## USING THE INFORMATION
a. Please repeat the passage from the healing garden article below word for word, starting with "The space was" and going on through "led the renewal.".
b. Translate this sentence from the healing garden article below into Spanish: "The space was dug up in 2022 and replanted in late 2023."

## EXTRACT
━━━━━━━━━━━━━━━━━━━━
She described Seneca root as “a plant that I believe is getting rarer. I think it’s quite precious on multiple levels, but it’s very much a sacred medicine.”
The garden grew out of an exhibition on women’s roles in Indigenous communities. To create it, the gallery worked with elders Daphie Pooyak and Wes Fineday.
“The idea was to have a place where people could harvest medicine, they could learn about the medicines and children could see what these medicines looked like,” Garven said.
“It was very successful. It was planted by volunteers and then maintained by gallery staff after that, as best as we can maintain it.”
Leah Garven, curator and manager of galleries at the Allen Sapp Gallery, introduces battlefordsNOW’s reporter to the healing garden.
Renewal brings a fresh design
After about a decade, the garden was disrupted by sewer work connected to the trunk vein project.
“The elders explained to us it was time for renewal,” Garven said.
The space was dug up in 2022 and replanted in late 2023.
“Instead of such a strong focus on native plants, the garden has more of an emphasis as a pollinator garden. It has a lot of the same plants in it, so it’s still there, but now there’s been more plants added to attract pollinators.”
Garven said the elders’ decision to renew has proven right.
“It’s wonderful to have a new garden that’s refreshed and the same, much of the same plants, and is going to act as a little beacon to all the pollinators flying through the area,” she said.
Built for pollinators and the prairie
Elizabeth Bekolay, a biologist and garden designer, led the renewal.
“This garden had three or four main parts to it, so there was a bed that was dedicated to kind of short grass prairie species, two beds that were dedicated to mixed grass prairie species and one bed dedicated to the tall grass prairie ecosystem and then a whole bed dedicated to kind of like an example of what an eco-buffer is,” she said.
An eco-buffer is an agroforestry system made up of a dense and diverse mix of native trees and shrubs, designed to replicate the habitat of a natural forest.
Bekolay wanted the redesign to highlight the ecological roles of prairie plants.
“Instead of focusing on human uses or medicinal uses of plants, I focused just on the ecological role of most of these plants,” she said. “Especially since the prairies are like the most endangered ecosystem or one of the most endangered ecosystems in the world.”
A living classroom
The garden now features over 75 species of native prairie plants from across the region, according to Bekolay.
Beds are arranged to represent shortgrass, mixed-grass and tallgrass prairies, each planted to reflect how these species grow together in the wild.
Based on her research, native prairie once supported 30 to 60 million bison before the 1700s. Today, only 8 to 14 per cent of native prairie remains in Saskatchewan, and less than five per cent across North America, making it one of the most endangered ecosystems on the continent.
━━━━━━━━━━━━━━━━━━━━
## SOURCE DATA
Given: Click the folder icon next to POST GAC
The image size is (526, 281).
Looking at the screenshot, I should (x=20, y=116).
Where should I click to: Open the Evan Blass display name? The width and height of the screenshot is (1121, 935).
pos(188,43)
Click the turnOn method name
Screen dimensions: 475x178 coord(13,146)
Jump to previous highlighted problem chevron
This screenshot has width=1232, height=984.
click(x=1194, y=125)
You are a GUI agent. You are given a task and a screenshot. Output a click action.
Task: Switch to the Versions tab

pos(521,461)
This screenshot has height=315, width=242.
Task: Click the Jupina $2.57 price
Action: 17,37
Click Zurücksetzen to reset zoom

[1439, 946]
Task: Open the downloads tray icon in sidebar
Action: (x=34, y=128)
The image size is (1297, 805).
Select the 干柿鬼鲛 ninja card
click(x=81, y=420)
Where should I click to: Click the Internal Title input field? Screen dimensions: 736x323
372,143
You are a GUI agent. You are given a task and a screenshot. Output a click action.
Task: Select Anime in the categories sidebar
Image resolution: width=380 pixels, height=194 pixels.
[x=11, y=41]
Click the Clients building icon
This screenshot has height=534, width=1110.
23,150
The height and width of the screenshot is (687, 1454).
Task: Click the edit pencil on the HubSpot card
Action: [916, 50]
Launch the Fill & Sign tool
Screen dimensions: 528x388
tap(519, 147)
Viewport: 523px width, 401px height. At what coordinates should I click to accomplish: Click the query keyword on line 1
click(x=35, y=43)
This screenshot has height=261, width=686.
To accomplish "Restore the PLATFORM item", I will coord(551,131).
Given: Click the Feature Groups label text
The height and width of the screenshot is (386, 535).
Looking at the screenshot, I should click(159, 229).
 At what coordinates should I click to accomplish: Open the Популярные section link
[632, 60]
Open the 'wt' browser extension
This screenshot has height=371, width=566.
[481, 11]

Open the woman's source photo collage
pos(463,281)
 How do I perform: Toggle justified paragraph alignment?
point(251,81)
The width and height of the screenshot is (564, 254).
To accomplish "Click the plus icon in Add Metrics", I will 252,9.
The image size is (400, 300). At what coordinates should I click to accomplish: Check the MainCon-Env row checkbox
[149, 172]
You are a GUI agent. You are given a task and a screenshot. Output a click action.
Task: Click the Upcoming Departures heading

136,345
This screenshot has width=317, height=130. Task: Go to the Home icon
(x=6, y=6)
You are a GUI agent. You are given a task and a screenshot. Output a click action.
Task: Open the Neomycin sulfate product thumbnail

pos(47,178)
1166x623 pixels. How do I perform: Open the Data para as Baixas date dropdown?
━━━━━━━━━━━━━━━━━━━━
## ANSWER LIST
a.
The space was dug up in 2022 and replanted in late 2023.
“Instead of such a strong focus on native plants, the garden has more of an emphasis as a pollinator garden. It has a lot of the same plants in it, so it’s still there, but now there’s been more plants added to attract pollinators.”
Garven said the elders’ decision to renew has proven right.
“It’s wonderful to have a new garden that’s refreshed and the same, much of the same plants, and is going to act as a little beacon to all the pollinators flying through the area,” she said.
Built for pollinators and the prairie
Elizabeth Bekolay, a biologist and garden designer, led the renewal.

b. El espacio fue excavado en 2022 y replantado a finales de 2023.